动脉粥样硬化是一种由富含胆固醇的巨噬细胞在大中动脉壁异常积聚,导致的脂质代谢异常和先天性和适应性免疫对修饰性脂蛋白和受损血管壁成分的免疫反应引起的复杂慢性炎性疾病。在动脉粥样硬化发生、发展过程中，多种免疫细胞的浸润局部微环境[4]。斑块中免疫细胞的浸润往往预示着其在其他组织器官的浸润情况同样发生了变化。目前的研究表明，免疫细胞在动脉粥样硬化中的作用各异。在患有高脂血症和动脉粥样硬化的患者以及动脉粥样硬化的实验动物模型中发现循环单核细胞数量增加，并且与斑块大小和斑块分期相关[9]。单核细胞一旦渗入动脉壁，它们就会分化为巨噬细胞，巨噬细胞被认为在动脉粥样硬化的发生、发展中发挥着关键作用。在动脉粥样硬化患者破裂的斑块和小鼠动脉粥样硬化模型中，都发现了大量巨噬细胞浸润[10]。在动脉粥样硬化斑块局部多种促炎因子和抗炎因子的作用下，巨噬细胞的抗炎和促炎表型也处于不断的动态变化中[10]。在促炎细胞因子如IFN-γ、LPS等的作用下，巨噬细胞表现为促炎的M1表型，释放大量炎性介质如IL-1β、IL-6、TNF-α等，维持血管的慢性炎症状态进而促进动脉粥样硬化进展。而在IL-4、IL-13等抗炎细胞因子的作用下，巨噬细胞表现为抗炎的 M2 表型，通过释放IL-10、TGF-β等免疫抑制分子，促进局部炎症的消退和组织的修复，从而发挥保护作用。巨噬细胞除了分泌细胞因子，还表达多种趋化因子，巨噬源性的CCL3和血小板来源的CCL5等趋化因子可以参与中性粒细胞的募集[11]，募集而来的中性粒细胞不仅可以参与炎症细胞组织重塑，还能促进其他白细胞进入血管外组织的炎症部位。除此之外，在炎性环境下，中性粒细胞还具有抗原呈递细胞特性。在类风湿性关节炎患者中，中性粒细胞表面的MHC Ⅱ类分子表达上升并增加其抗原呈递能力，导致T淋巴细胞激活[12]。固有免疫细胞除了中性粒细胞、单核/巨噬细胞，还包括自然杀伤细胞、肥大细胞等。肥大细胞是存在于黏膜和结缔组织中的多能白细胞，人冠状动脉病理学研究表明，肥大细胞不仅存在于动脉粥样硬化斑块中，且与非破裂的斑块相比，其数量在破裂的斑块中明显升高，影响纤维帽的稳定性[13]。早期研究发现，在动脉粥样硬化斑块中有大颗粒状的淋巴细胞(自然杀伤细胞)浸润，当小鼠体内CD47缺乏，可引起自然杀伤细胞、T细胞等细胞的激活，增加斑块形成，从而加剧动脉粥样硬化[14]。因此，动脉粥样硬化过程中涉及的固有免疫细胞及其作用的多样性表明了动脉粥样硬化研究的复杂性及必要性。

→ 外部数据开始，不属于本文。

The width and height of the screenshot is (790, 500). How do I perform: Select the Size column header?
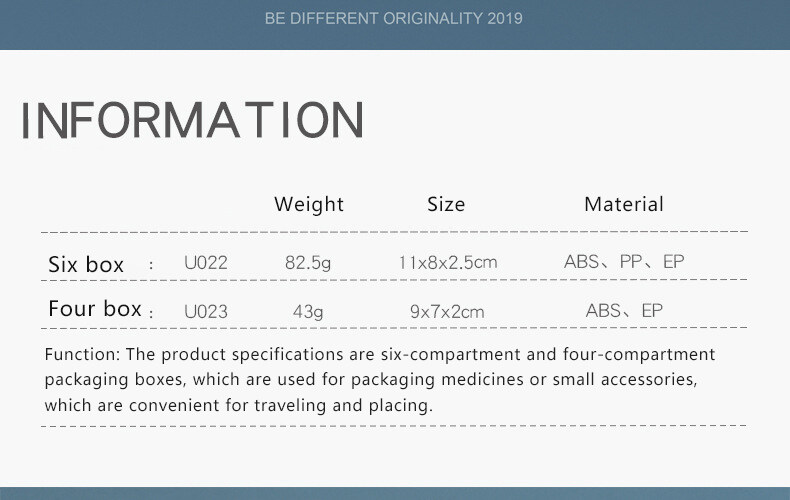[x=446, y=204]
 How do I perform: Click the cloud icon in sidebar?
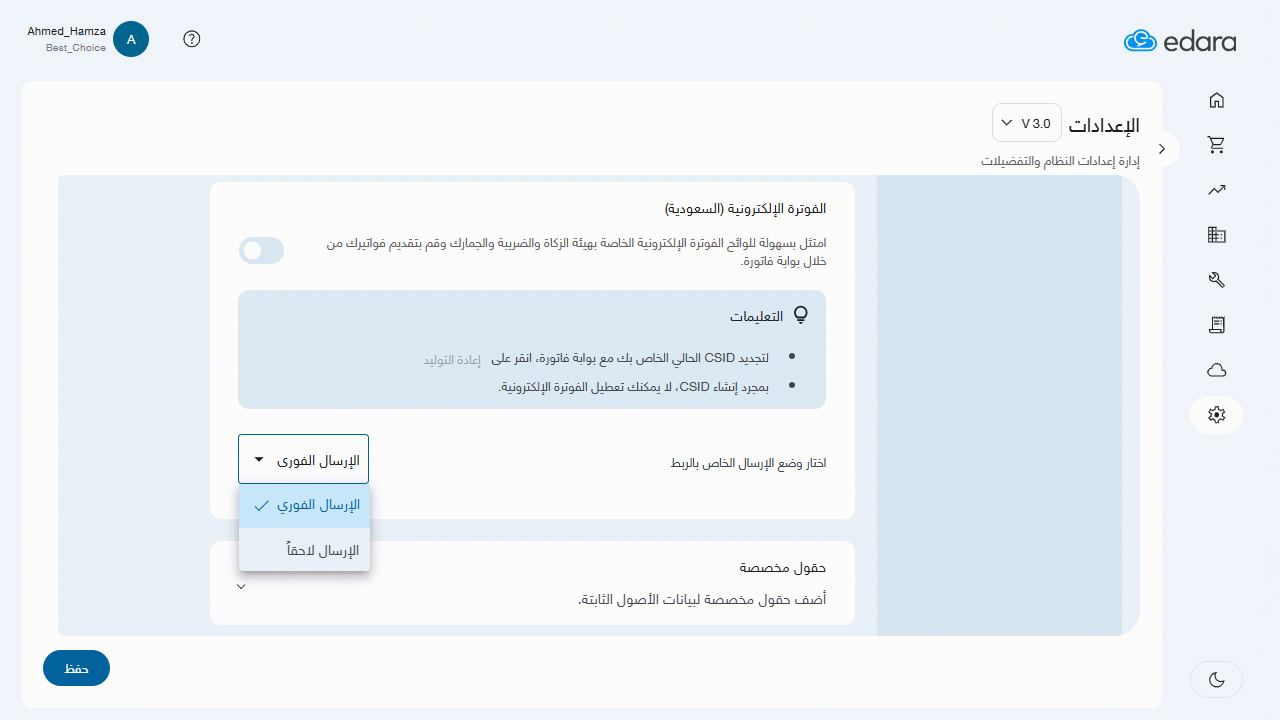(1216, 370)
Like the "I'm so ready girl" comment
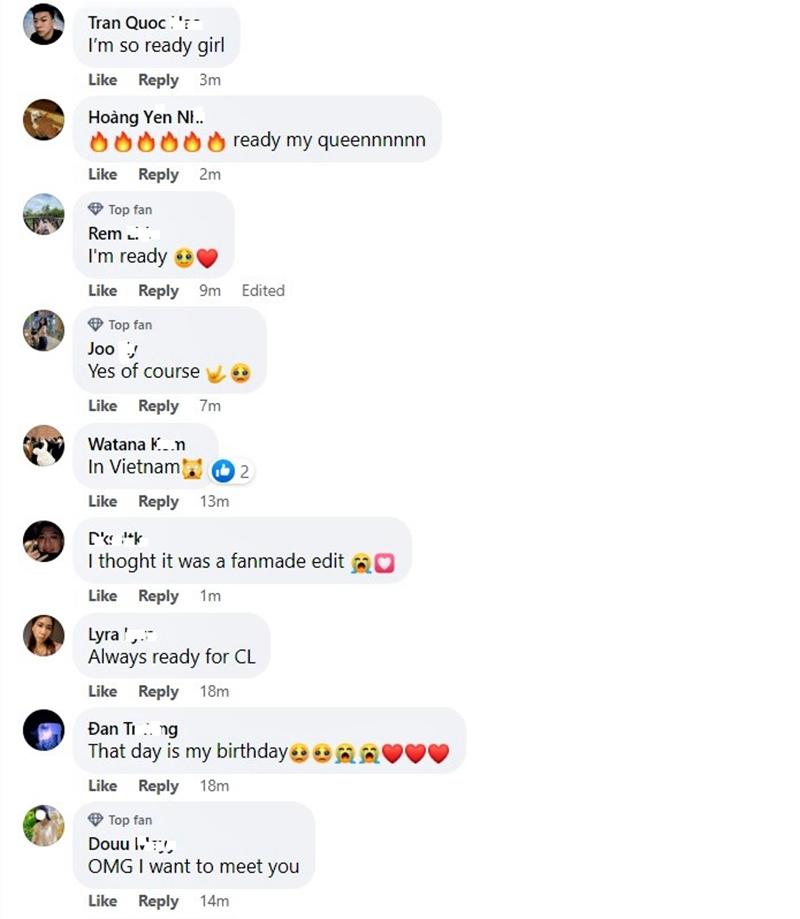 (x=102, y=80)
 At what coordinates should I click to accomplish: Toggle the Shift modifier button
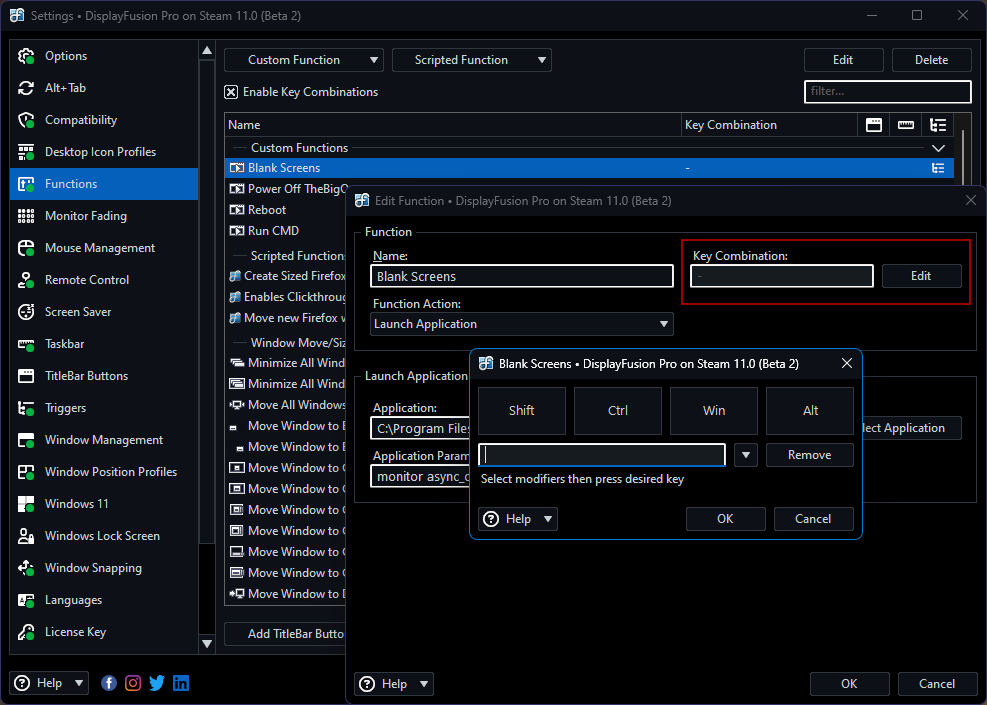coord(522,410)
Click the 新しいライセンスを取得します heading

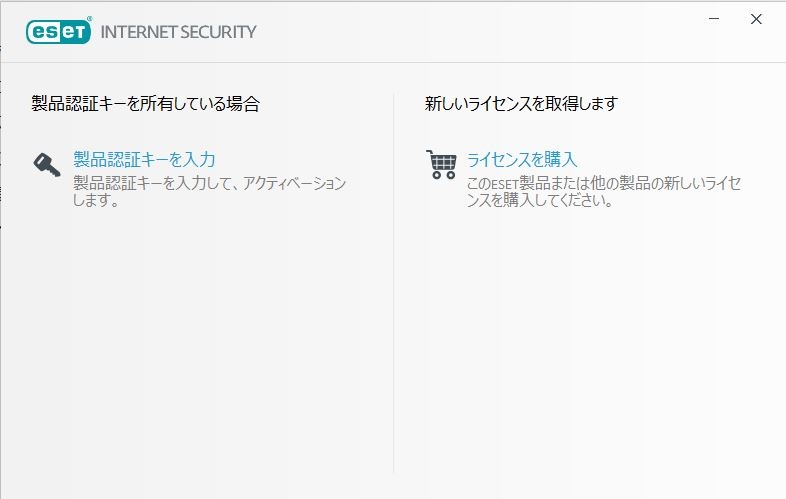click(x=521, y=103)
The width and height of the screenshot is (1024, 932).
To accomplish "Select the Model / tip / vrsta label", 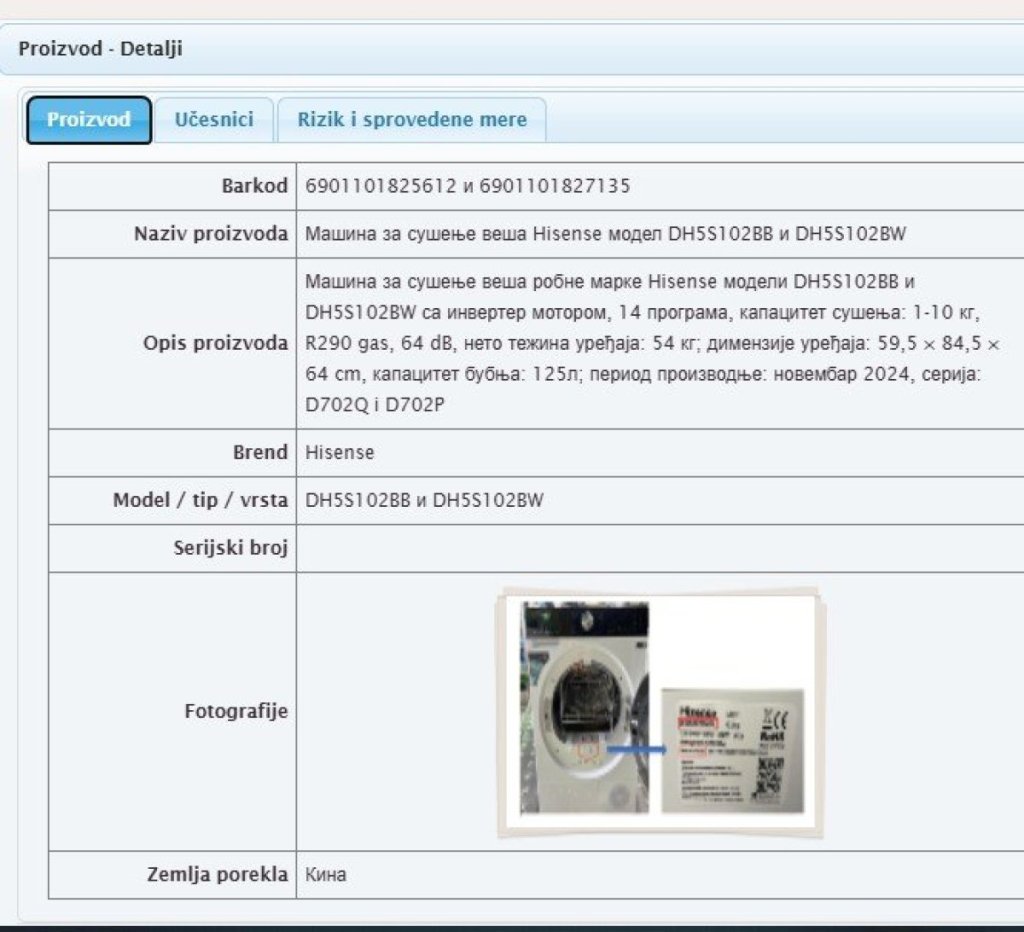I will click(200, 500).
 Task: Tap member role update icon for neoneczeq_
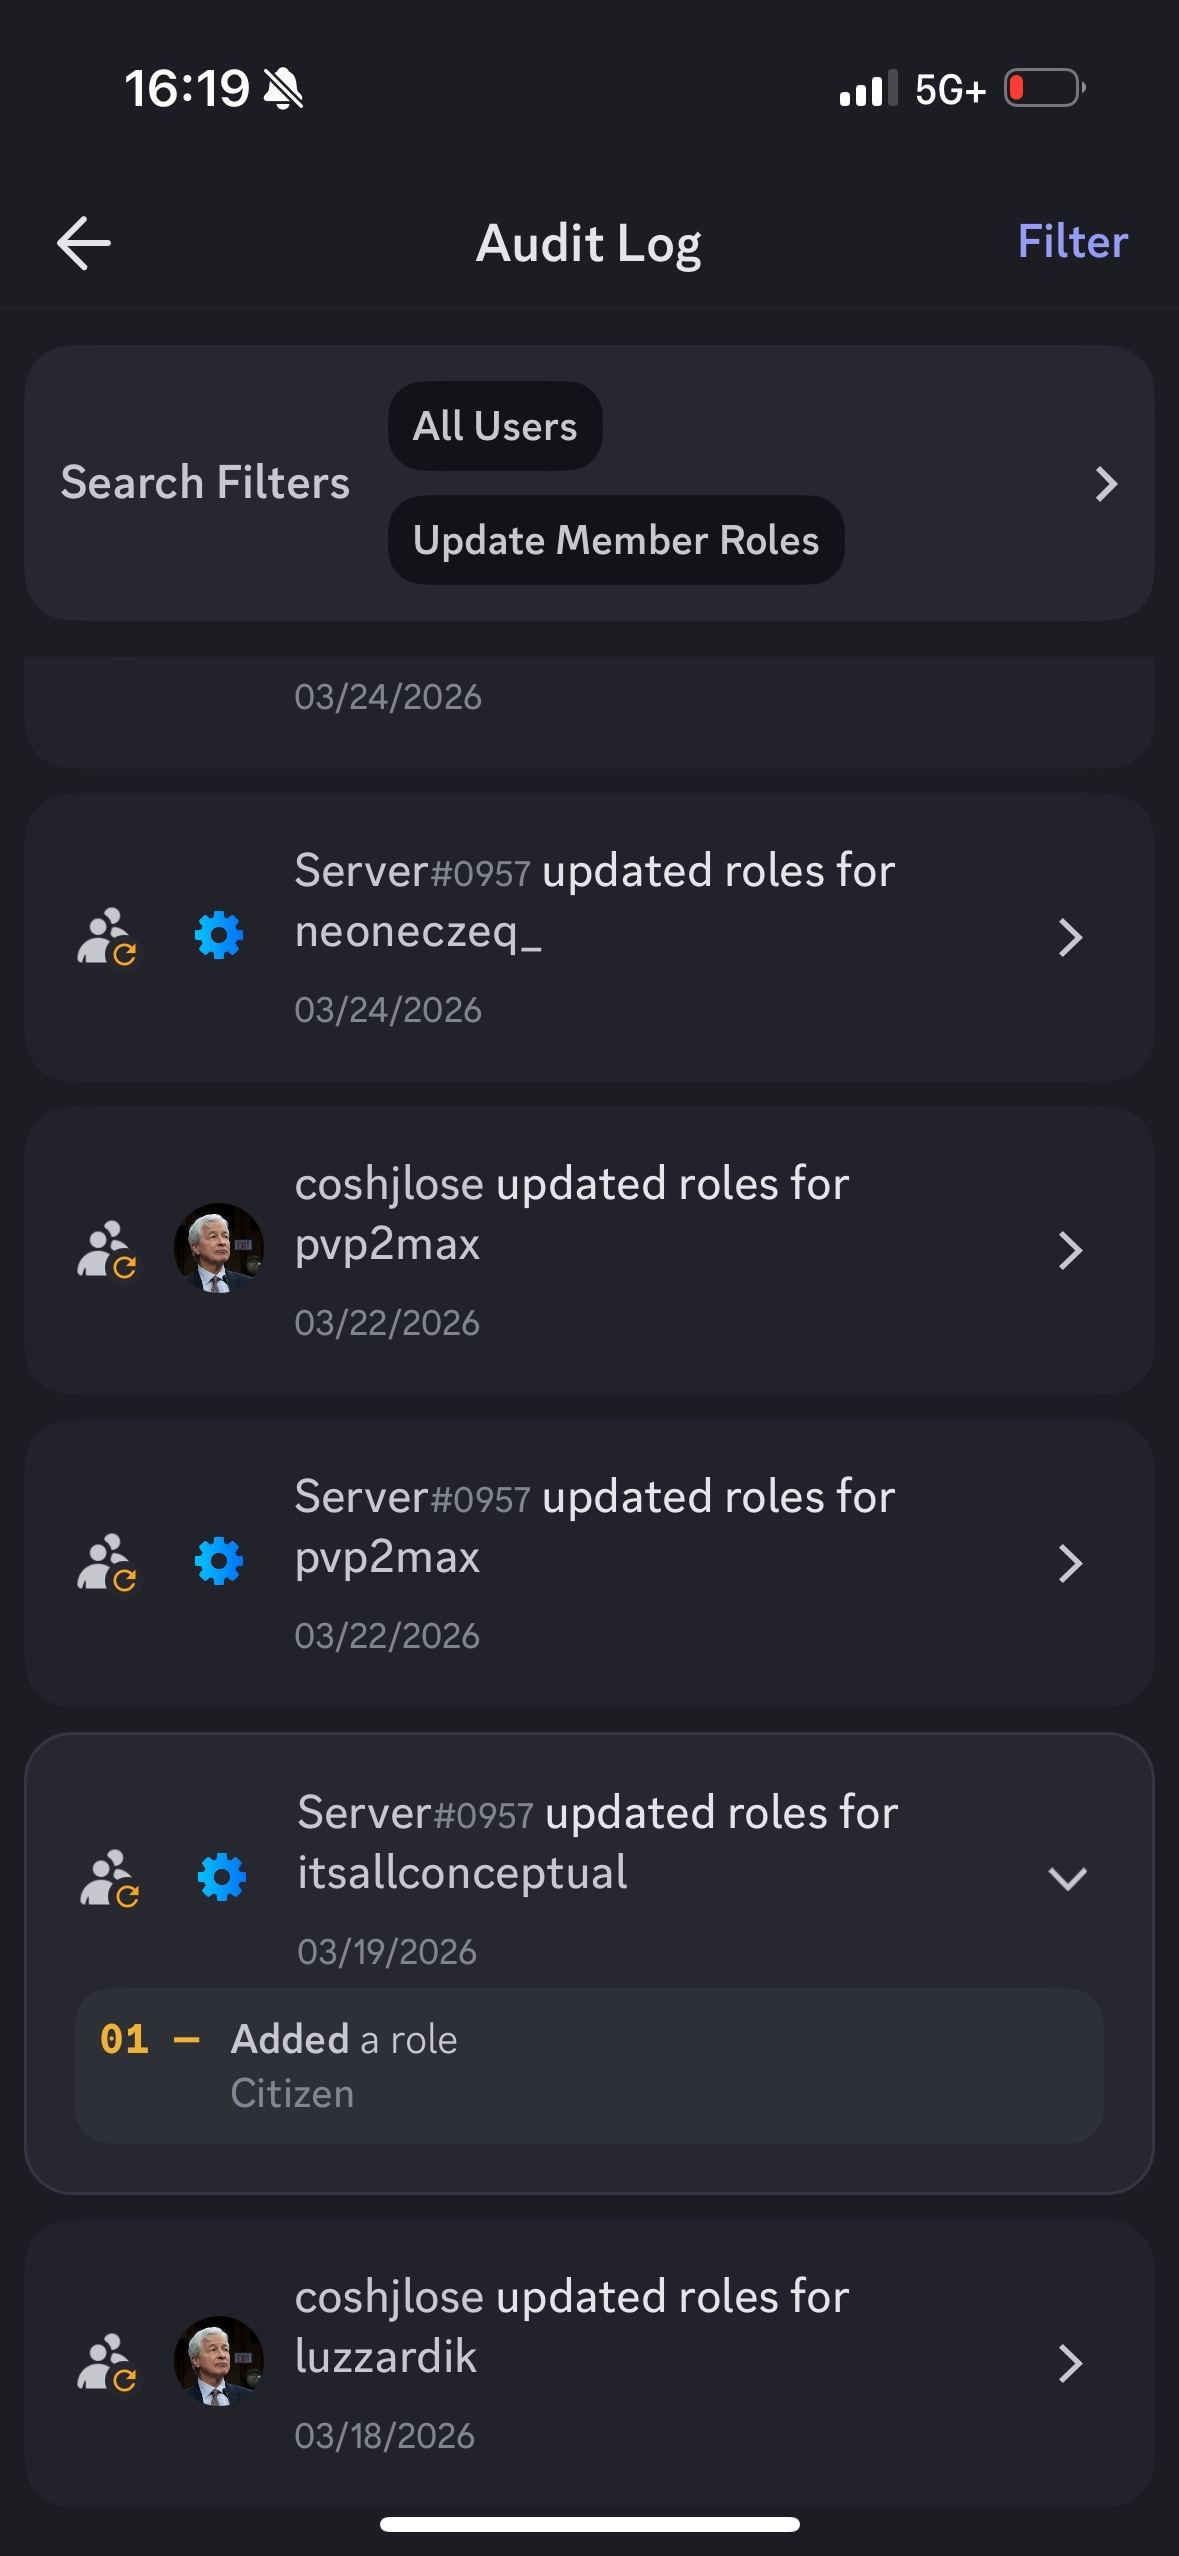[x=107, y=936]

适应性免疫细胞，主要包括T细胞、B细胞，也是免疫细胞的组成部分。较多研究已证明活化的T细胞在动脉粥样硬化斑块中持续存在，CD4+T细胞和CD8+T细胞分别被MHC Ⅱ类分子和MHC Ⅰ类分子提呈的抗原激活，会分化为功能不同的辅助T细胞亚型-Th1细胞、Th2细胞、Th17细胞、调节性T细胞(Treg)、滤泡辅助T细胞(Tfh)以及杀伤T细胞亚型-Tc1细胞、Tc2细胞、Tc17细胞等。动脉粥样硬化是一种已知的Th1性疾病。斑块中的许多CD4+T细胞会表达与Th1细胞相关的促炎细胞因子γ-干扰素(IFN-γ)、IL-2、IL-3、TNF-α等，这些细胞因子可以激活巨噬细胞、T细胞和其他细胞因子，从而加剧炎症反应[15]。此外，在动脉粥样硬化斑块中，相当大比例的T细胞表达Th2相关细胞因子IL-4、IL-5和IL-13。在一项研究中，Th2细胞相关细胞因子IL-4拮抗Th1反应并减少了病灶的形成，而据报道耗竭IL-4对动脉粥样硬化具有保护作用[16]。同样，Th17细胞在动脉粥样硬化中的作用也存在争议：Th17细胞的主要细胞因子IL-17作用于血管内皮细胞、平滑肌细胞、巨噬细胞等，诱导促炎因子如IL-6、粒细胞集落刺激因子(GM-CSF)和趋化因子如CCL2、CXCL1、CXCL8、CXCL10分泌增加，募集中性粒细胞和单核细胞等到达斑块部位，影响斑块的稳定性并增大血管壁损伤范围[17]；而其他研究则报道，IL-17通过抑制IFN-γ和血管内皮细胞黏附分子1(VCAM-1)等的产生，减少单核细胞和T细胞在损伤部位的聚集，并诱导血管平滑肌细胞产生Ⅰ型胶原等，从而控制损伤的发展并维持斑块的稳定性[18]。IL-17来源于多种免疫细胞，其中包括Th17细胞和Tc17细胞。这些研究中不同的发现反映了不同T细胞亚群在动脉粥样硬化中有迥异作用。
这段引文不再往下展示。